Bemis Completes $1.2 Billion Alcan Packaging Food Americas Deal

Neenah-based converter acquires 23 flexible packaging plants across six countries with $1.4 billion in 2009 sales.

Bemis Company, Inc. (NYSE: BMS) completed its acquisition of Alcan Packaging Food Americas from Rio Tinto plc on March 1, 2010, for $1.2 billion in cash. The transaction, negotiated through an amended sale and purchase agreement signed February 26, 2010, transferred 23 flexible packaging facilities in the United States, Canada, Mexico, Brazil, Argentina, and New Zealand that generated approximately $1.4 billion in net sales during 2009.

The acquired plants produce flexible packaging primarily for food and beverage customers, augmenting Bemis's polymer chemistry, extrusion, coating, laminating, printing, and converting capabilities. Bemis stated the deal was expected to be accretive to diluted GAAP and adjusted earnings per share beginning in 2010, with pro forma 2009 net sales including Food Americas reaching roughly $4.8 billion across more than 20,000 employees in 84 manufacturing facilities worldwide.
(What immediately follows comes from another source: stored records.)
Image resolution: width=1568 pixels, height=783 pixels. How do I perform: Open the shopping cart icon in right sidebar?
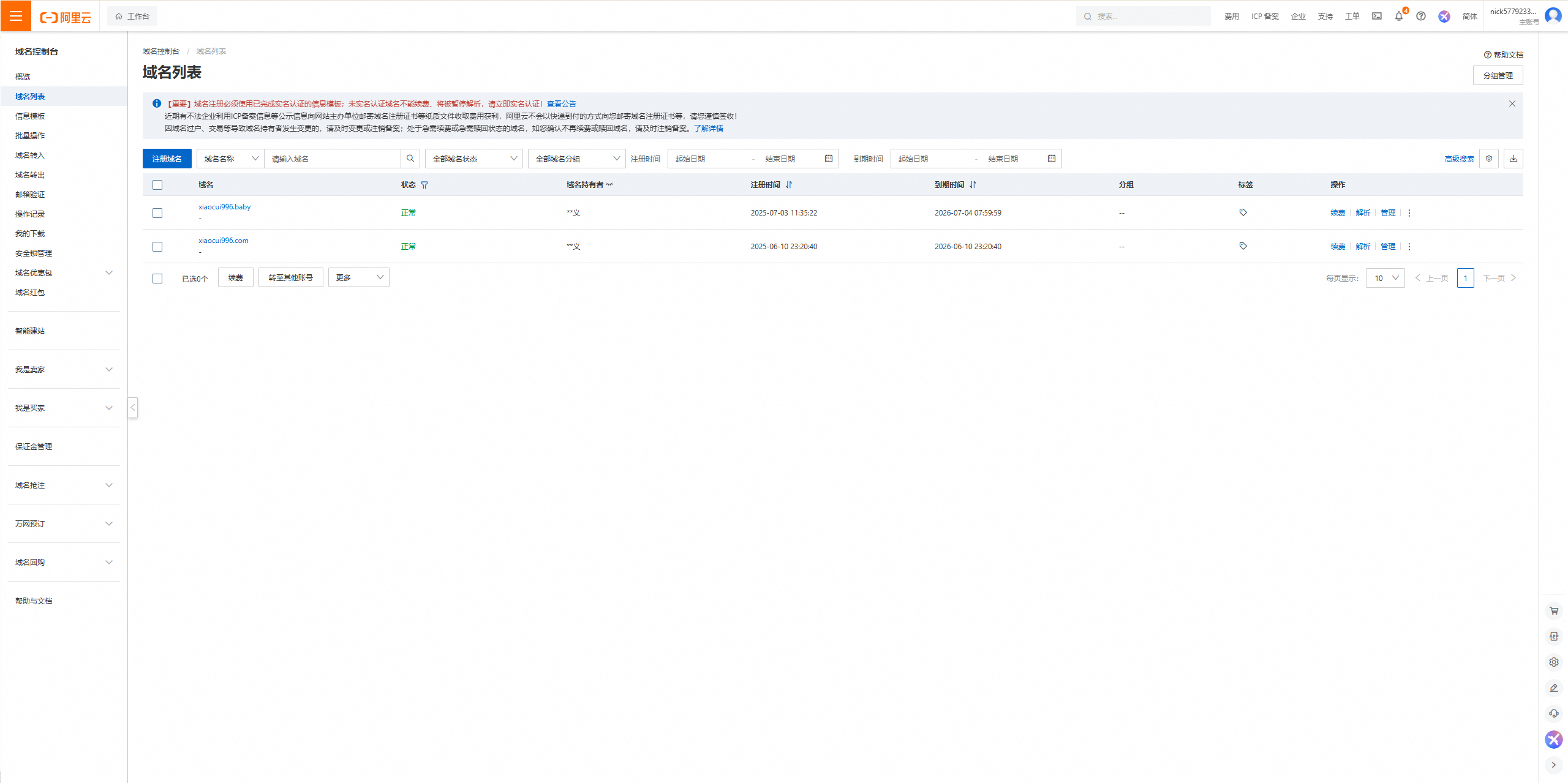tap(1553, 610)
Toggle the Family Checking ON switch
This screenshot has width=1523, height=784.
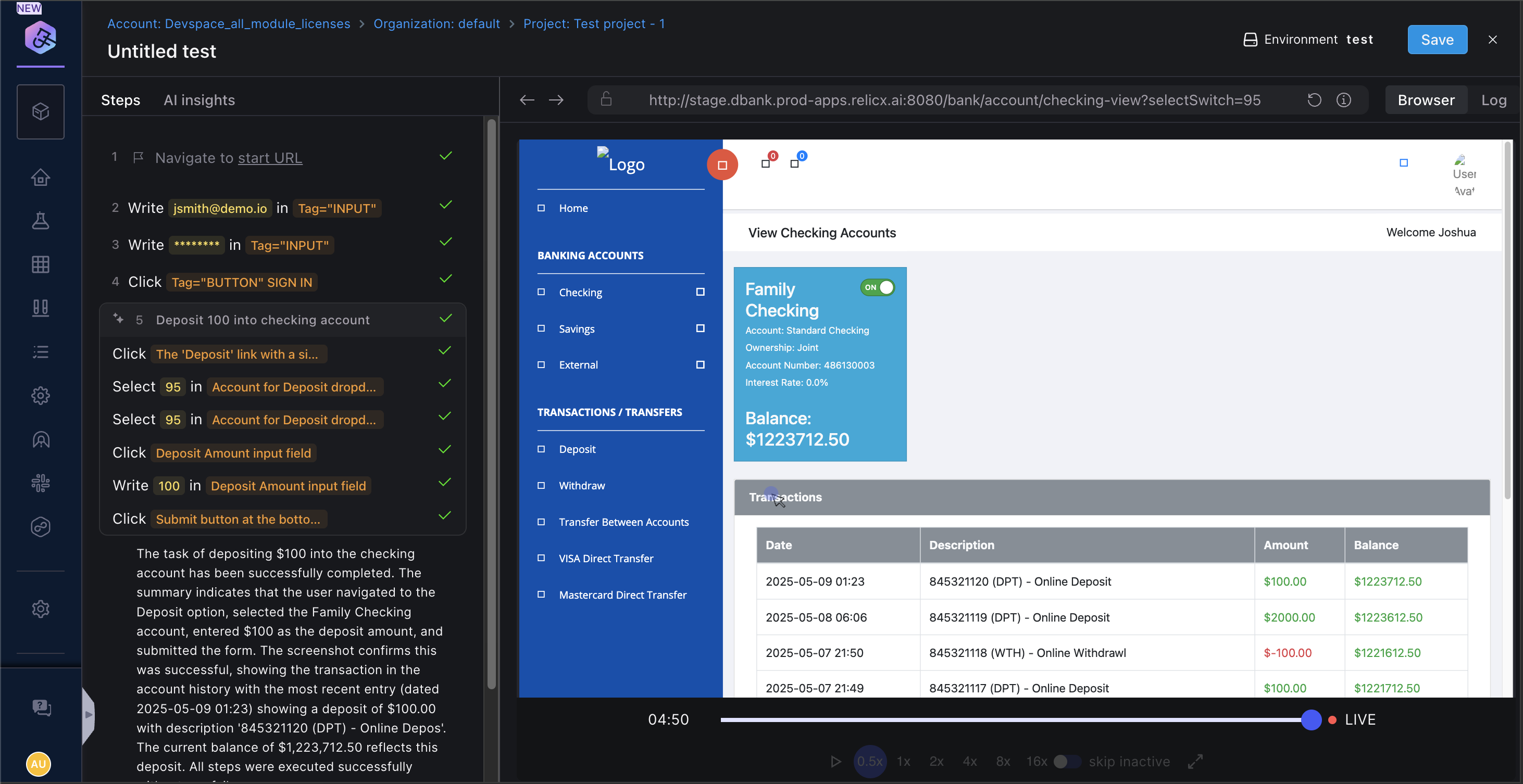pyautogui.click(x=877, y=288)
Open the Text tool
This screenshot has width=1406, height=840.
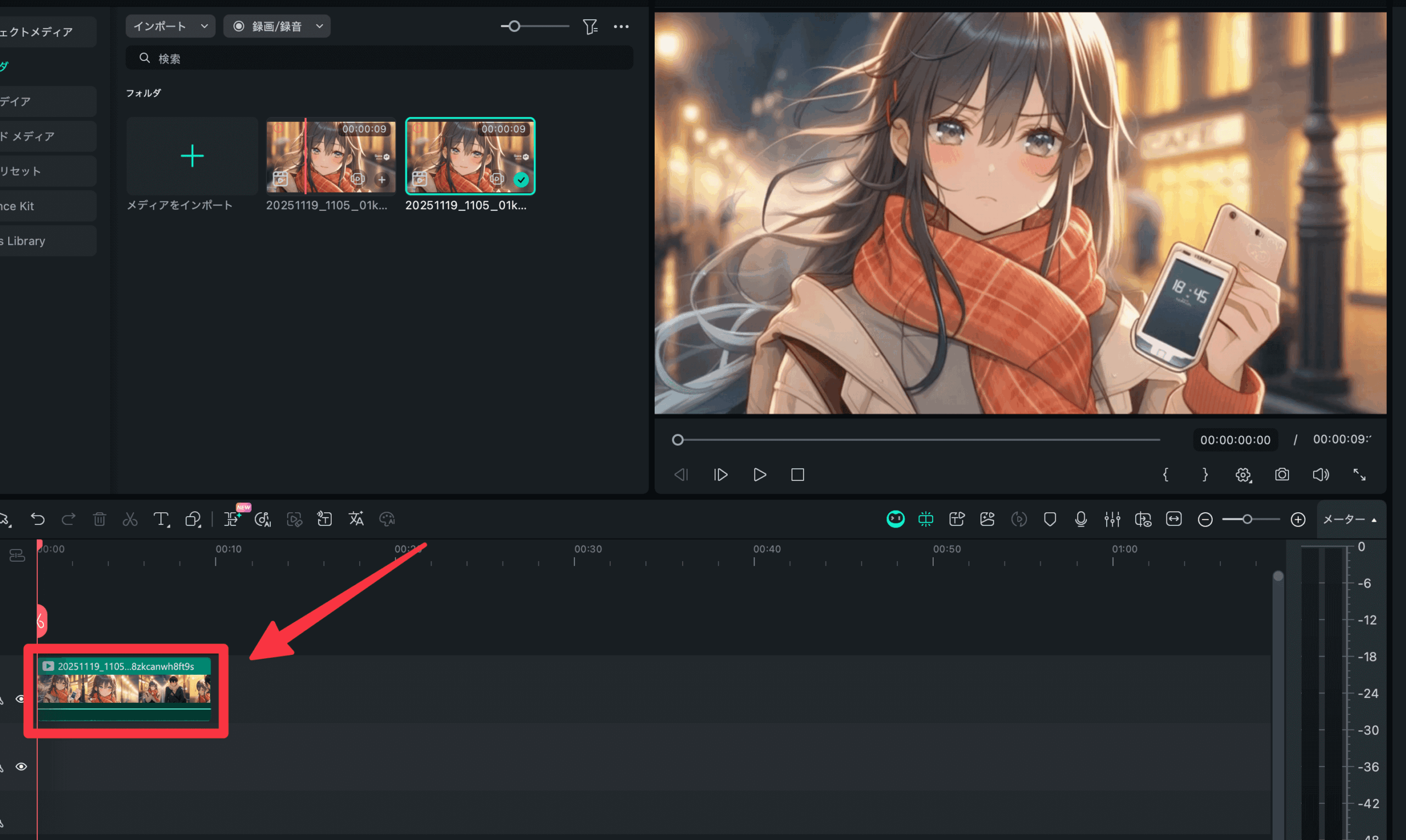click(161, 519)
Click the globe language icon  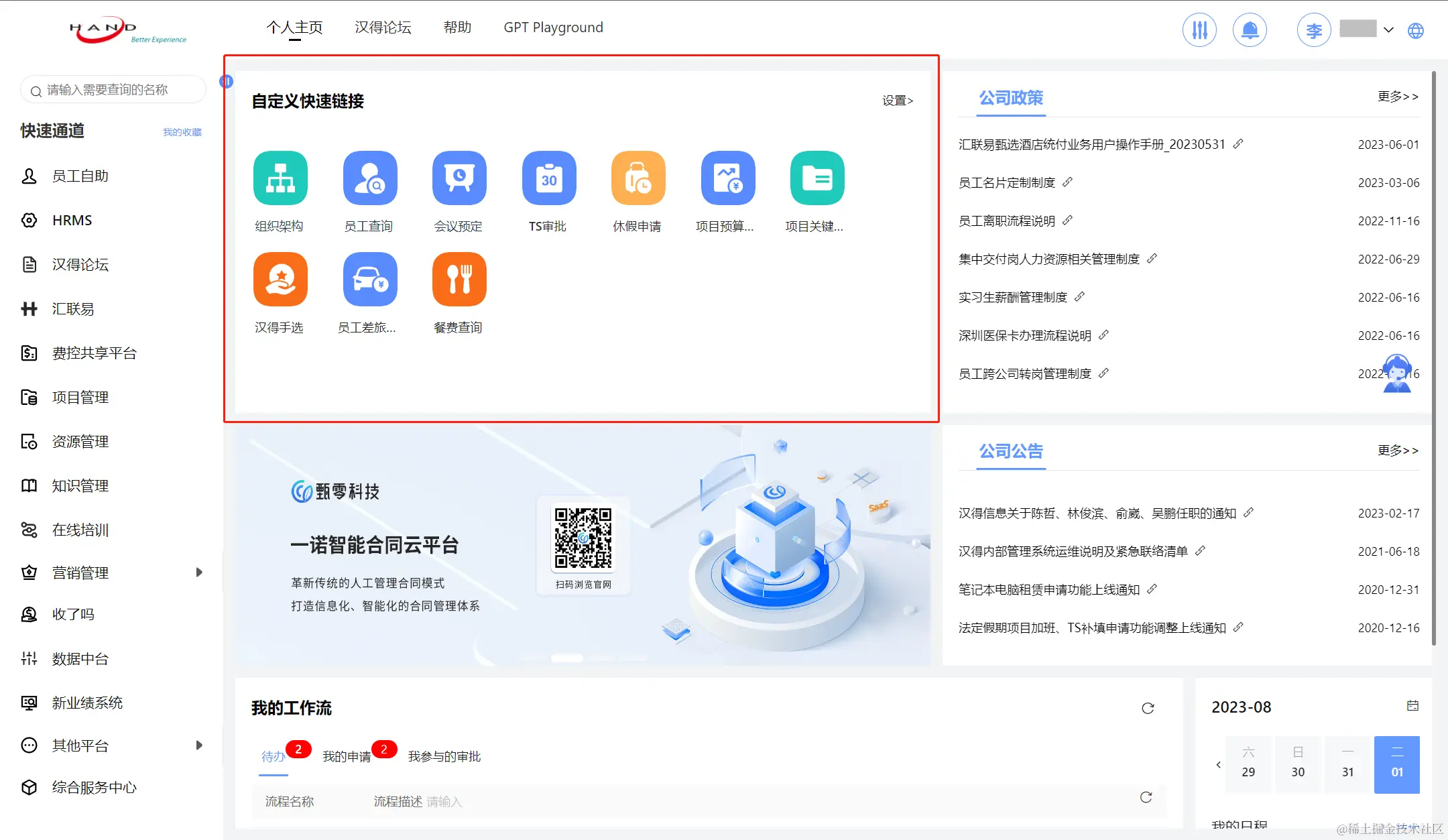1416,30
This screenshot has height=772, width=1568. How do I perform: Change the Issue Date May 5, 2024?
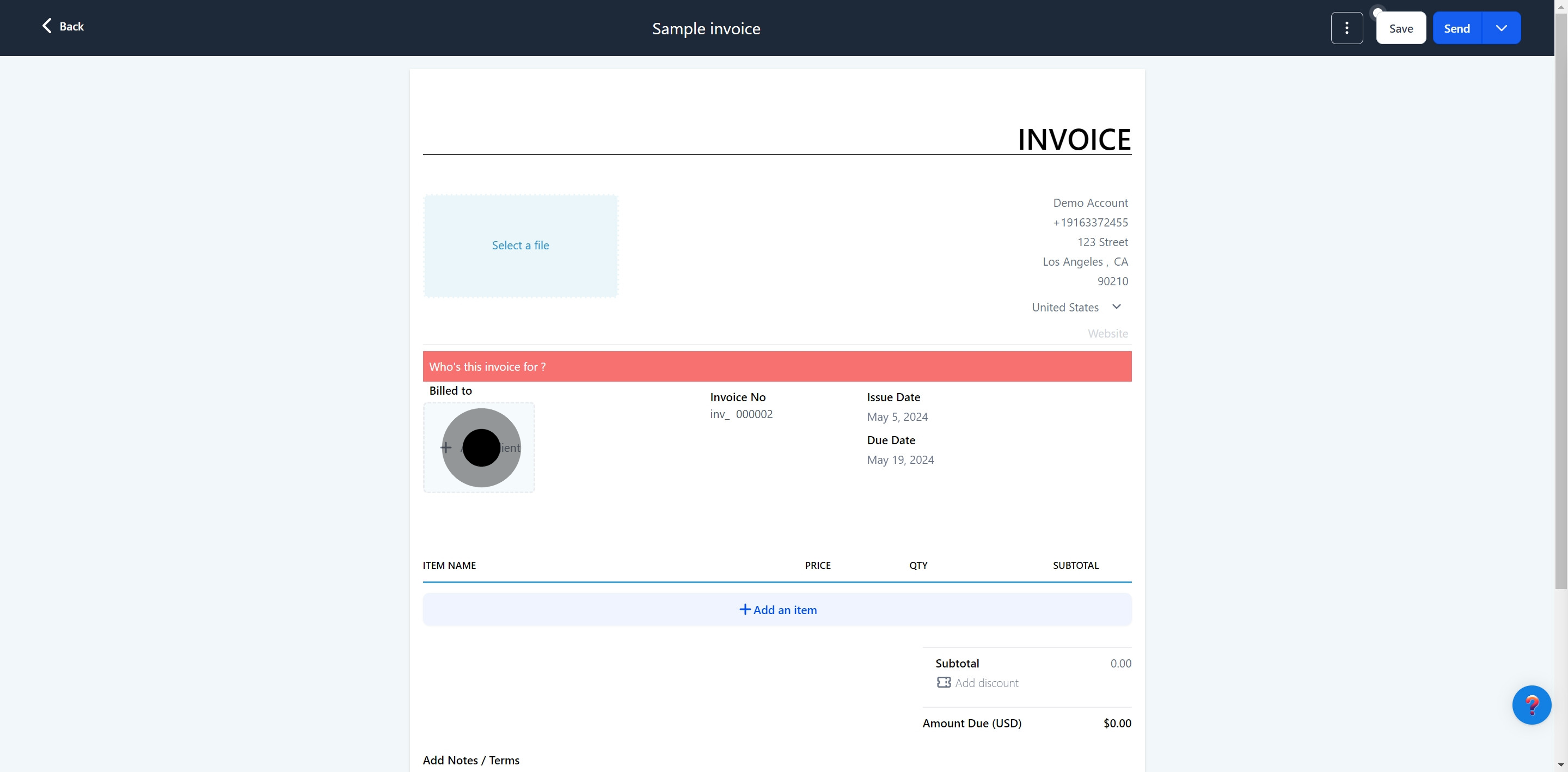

U.S. Department of Justice antitrust review focused on flexible packaging rollstock for chunk and sliced natural cheese, shredded natural cheese, and shrink bags for fresh meat. On February 25, 2010, the U.S. District Court for the District of Columbia entered a Hold Separate Stipulation and Order requiring Bemis to divest facilities in Menasha, Wisconsin, and Tulsa (Catoosa), Oklahoma, that together represented about $100 million in 2009 net sales.

The Menasha and Tulsa plants specialized in retail natural cheese flexible packaging and fresh red meat shrink bags—segments where combined Bemis-Alcan share raised competitive concerns in U.S. and Canadian markets. Until divestiture closed, Bemis operated the plants under court supervision while integrating the remaining 21 facilities into its global network.

Industry analysts linked the acquisition to ongoing flexible packaging consolidation following Amcor's Alcan purchases in Europe. For competing converters and machinery suppliers, the deal instantly repositioned Bemis as one of the largest food flexible packaging groups in the Americas—concentrating volume that would influence resin purchasing, ink qualification, and press technology roadmaps for years.